L’OSM rassure, un peu

Un concert de l'OSM, dirigé par Kent Nagano, avec la contralto Marie-Nicole Lemieux
Photo: Antoine Saito Un concert de l'OSM, dirigé par Kent Nagano, avec la contralto Marie-Nicole Lemieux

L’Orchestre symphonique de Montréal rodait dimanche le premier des programmes de sa prochaine tournée européenne qui aura lieu en mars. Celui-ci sera présenté à Paris et à Bruxelles, et l’OSM a remercié pour son soutien Power Corporation.

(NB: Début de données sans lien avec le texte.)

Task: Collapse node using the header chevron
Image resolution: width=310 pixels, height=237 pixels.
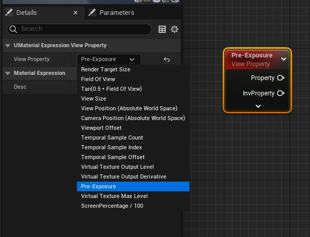Action: [x=284, y=59]
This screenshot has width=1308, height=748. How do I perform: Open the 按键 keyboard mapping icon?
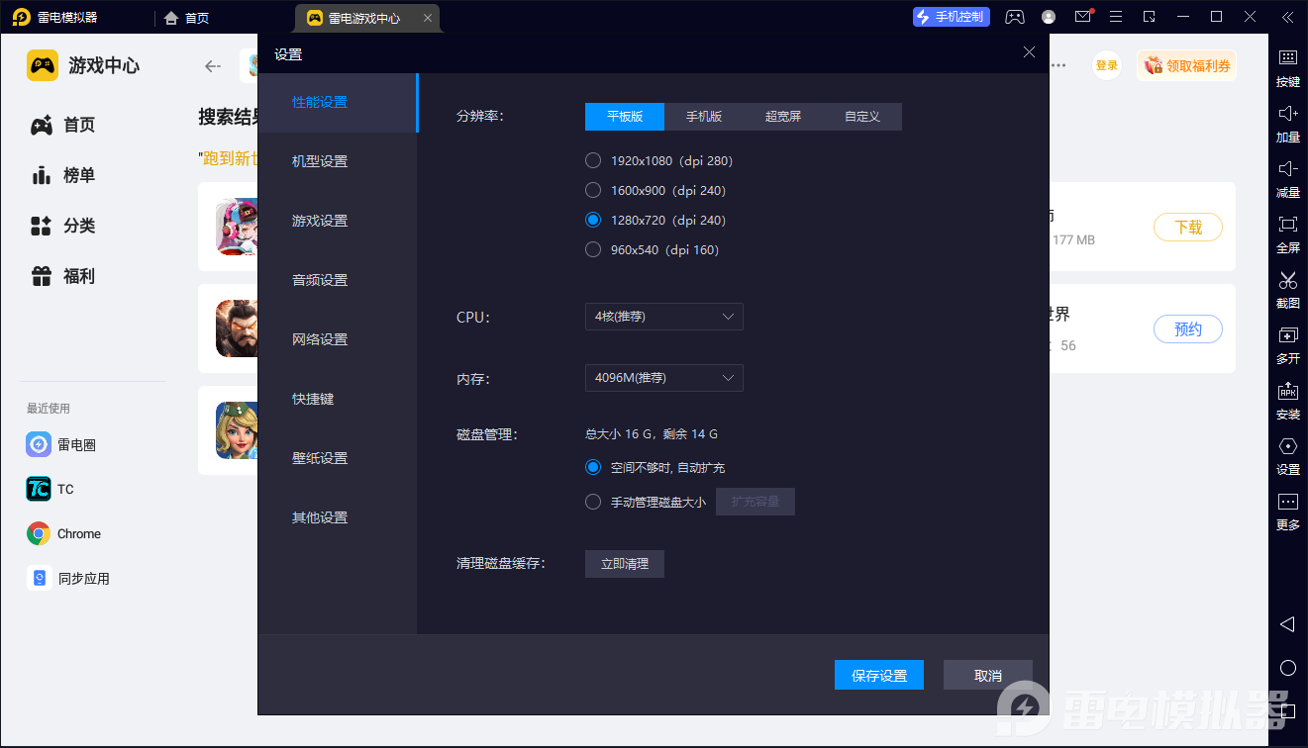[x=1287, y=59]
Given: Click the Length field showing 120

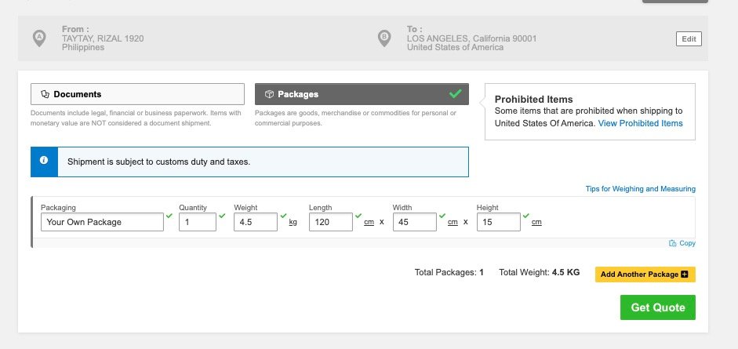Looking at the screenshot, I should click(331, 222).
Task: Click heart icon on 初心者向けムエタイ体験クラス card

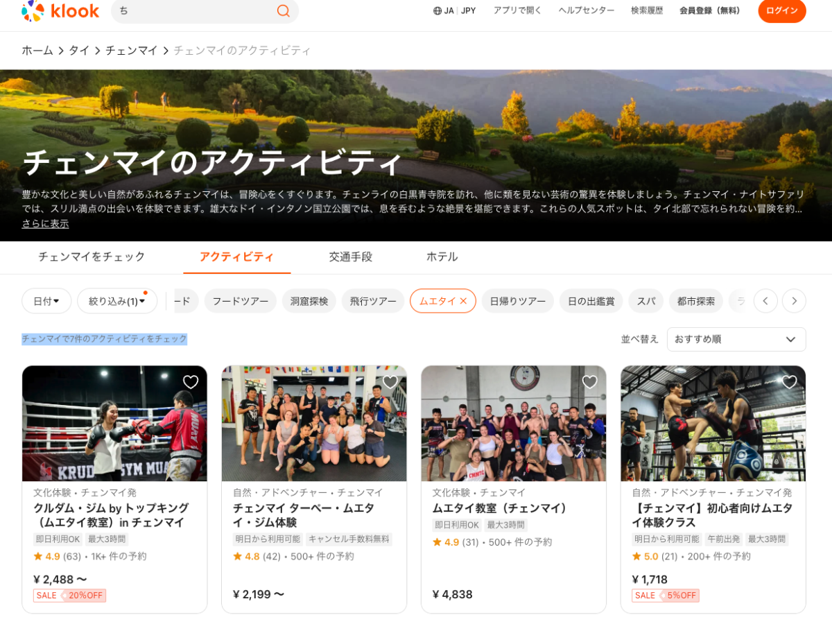Action: coord(789,382)
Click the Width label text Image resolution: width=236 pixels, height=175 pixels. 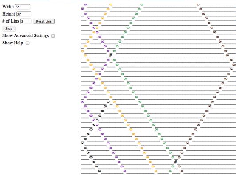tap(8, 7)
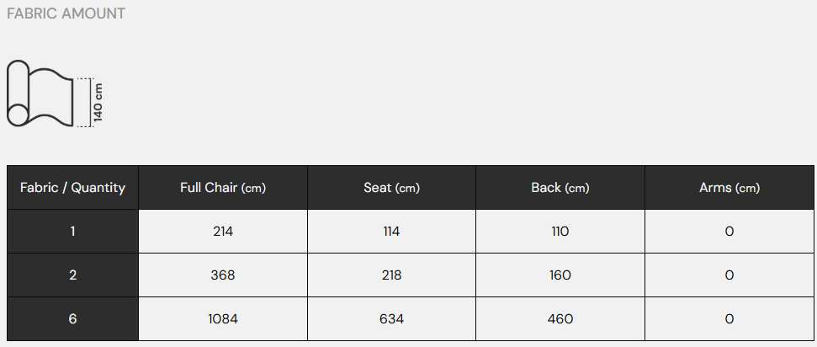
Task: Select the Back (cm) column header
Action: click(x=560, y=188)
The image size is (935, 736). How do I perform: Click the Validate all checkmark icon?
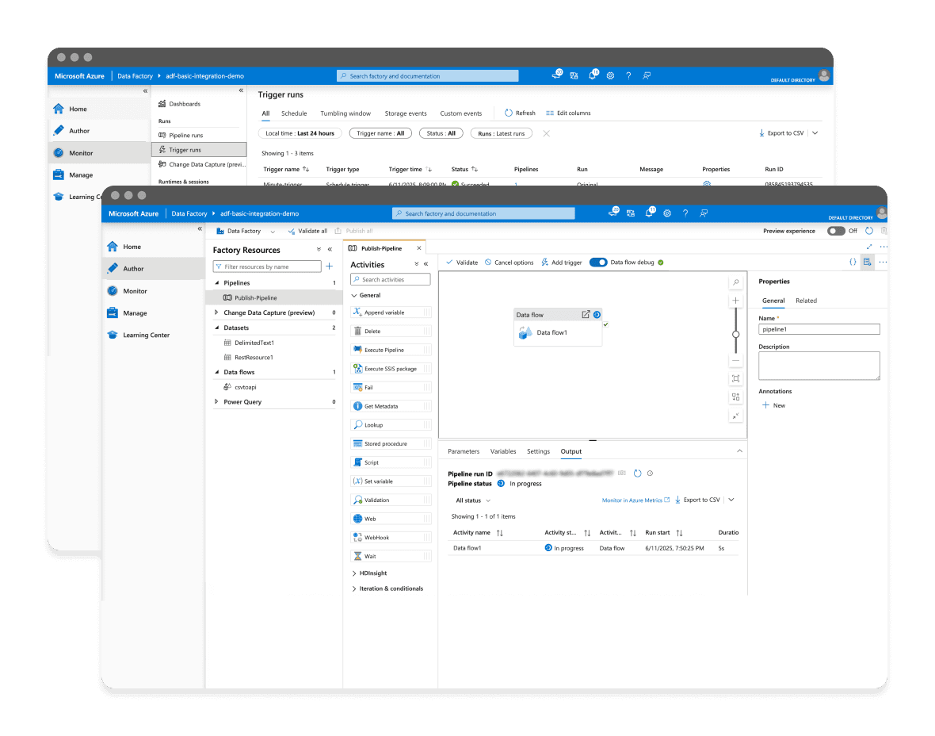coord(292,231)
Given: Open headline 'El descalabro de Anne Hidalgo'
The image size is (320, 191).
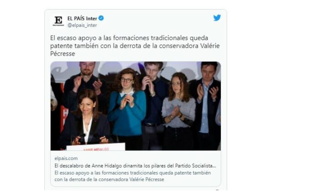Looking at the screenshot, I should [135, 166].
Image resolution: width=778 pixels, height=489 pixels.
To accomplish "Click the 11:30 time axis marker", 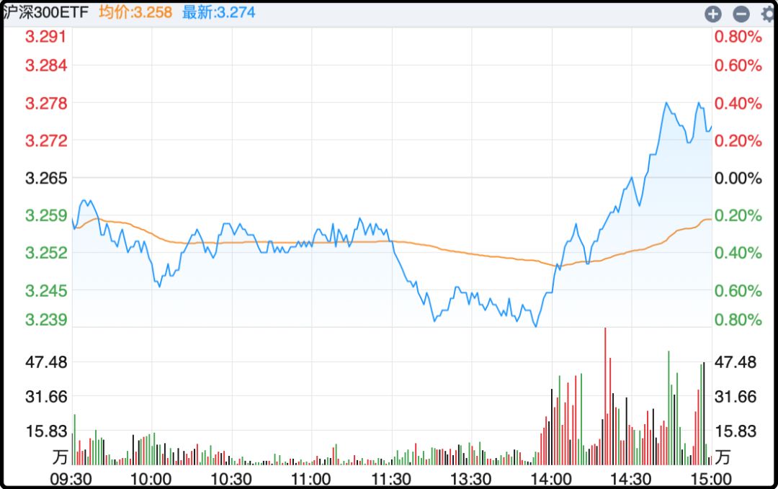I will click(391, 479).
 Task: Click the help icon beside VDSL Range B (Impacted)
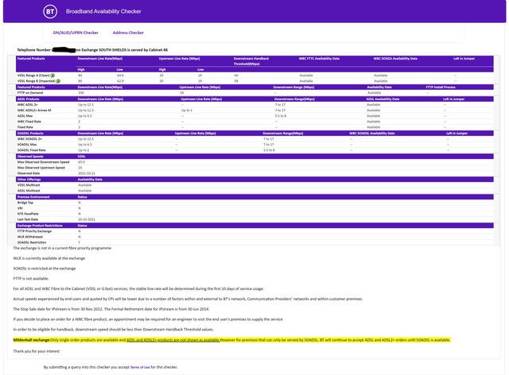pos(54,81)
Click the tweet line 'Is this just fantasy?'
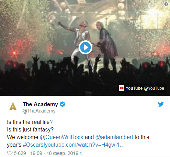This screenshot has width=170, height=157. coord(30,129)
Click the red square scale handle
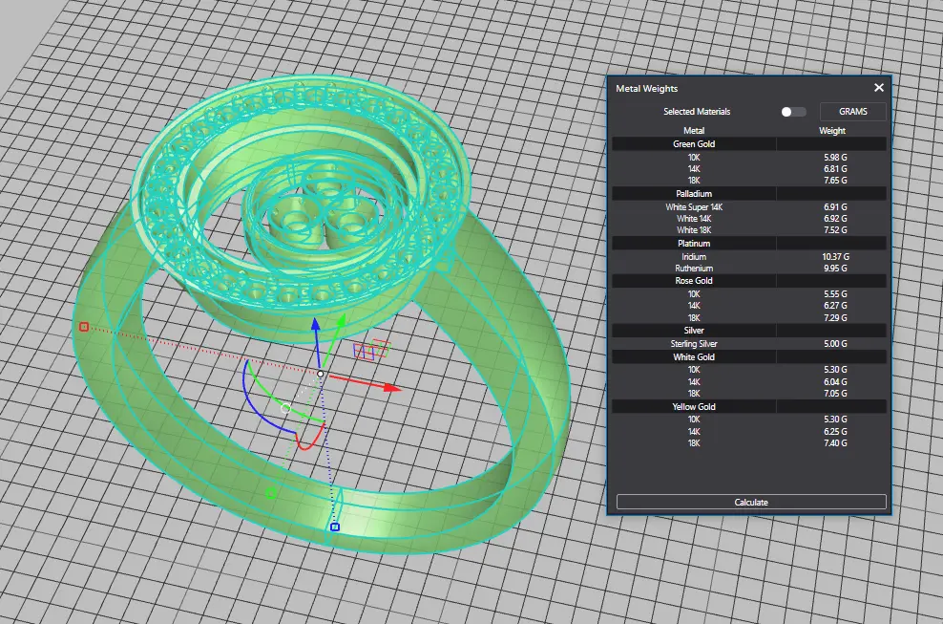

La contralto Marie-Nicole Lemieux, véritable icône en France, est assurément un atout majeur pour séduire le public français. Il en faudra un peu plus que ce que nous avons entendu dimanche pour l’impressionner, notamment dans Debussy. Il n’est pas évident de commencer un concert par Jeux, dont les alchimies sonores initiales sont cruciales. Dimanche, le climat n’y était pas, notamment dans l’intervention initiale des flûtes. Nous espérons que la fièvre de la tournée va donner du rebond, un caractère libre et ludique et enlever de la rigidité à l’interprétation de ce poème dansé de Debussy, ardu pour les orchestres, les chefs et les auditeurs. La pertinence de sa juxtaposition avec Le sacre du printemps est réelle, les deux œuvres ayant été composées à un an d’intervalle.

Un rebond, heureusement

S’agissant du Sacre du printemps dont nous avions eu une interprétation quasi calamiteuse en ouverture de saison, l’orchestre et le chef nous ont nettement rassurés. Le discours était mieux cadré, avec des interventions instrumentales solides. Le moment le plus impressionnant reste, au début de la deuxième partie, le pianissimo des deux trompettes en sourdine suivie de celui des cors III, V et VII au lointain. Kent Nagano et ses musiciens creusent ici des nuances vraiment étonnantes. S’ajoutent à ces temps forts, l’introduction du basson, qui souffle peu mais joue très bien, les prestations des clarinettes et des timbaliers et les couleurs qui se font plus crues dans la dernière partie de l’œuvre. Cela suffira-t-il ?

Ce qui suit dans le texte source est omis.